Shops will have contests that manufacturers, and distributors will give prizes for moving one product or another. I'd say that's why he had a bunch of 40's. He sells X amount and he gets some neat-o cool thingie. The prizes can be as cool as a weapon to the one that sells the most..whatever in a month etc.

The round is a good one though. It's not for everyone but it will get done what you want it to. I personally like it for target shooting. It works a lot better for longer distances for me. My buddies and me get to some pretty wild contests. Shooting at 50 yards and over trying to shoot at something that is way over what anyone will ever "have to" with a pistol. But it is a blast. I guess that's a perk of being able to shoot at home. A few of us have enough land to set up to do some wild stuff. a golf ball at 50 yards is pretty common at my place. At another friends it's a branch on a tree next to a pond that we can set up to shoot as far as 125 yards. I can never get a 9mm or a 45 even to get in the groove without spending a lot of ammo. For some reason with a 40 I get in that groove a lot sooner. Maybe it's bullet speed vs weight, I really don't know. it just works:smt082

I think a lot of new shooters get a 40 mainly because they see a 9mm as a weak round probably because someone told them so. and they don't want to get a 45 because that HAS to have too much recoil so they meet in the middle. 
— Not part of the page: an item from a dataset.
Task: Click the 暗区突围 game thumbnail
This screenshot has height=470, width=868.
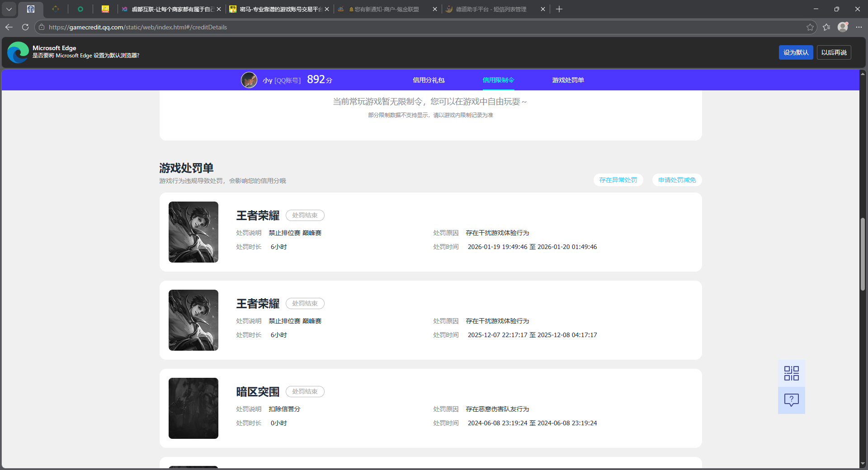Action: click(193, 408)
For whatever reason I don't see the 40 fading away any time soon. I do think that shop in the OP's post was putting all their eggs in the wrong basket.


----------



## The New Guy (Nov 12, 2008)

I purchased my first pistol last week (Kahr PM40). I would have gone for the 9, but they wanted an extra $80. I pay about $2 more per box of ammo and this is far from a range/target/fun gun, so I see it as a non issue.

Weighing in at a little over 16oz loaded, it is taxing on the wrists.

edit: And in response to an earlier post, I got my first blood blister yesterday! lol


----------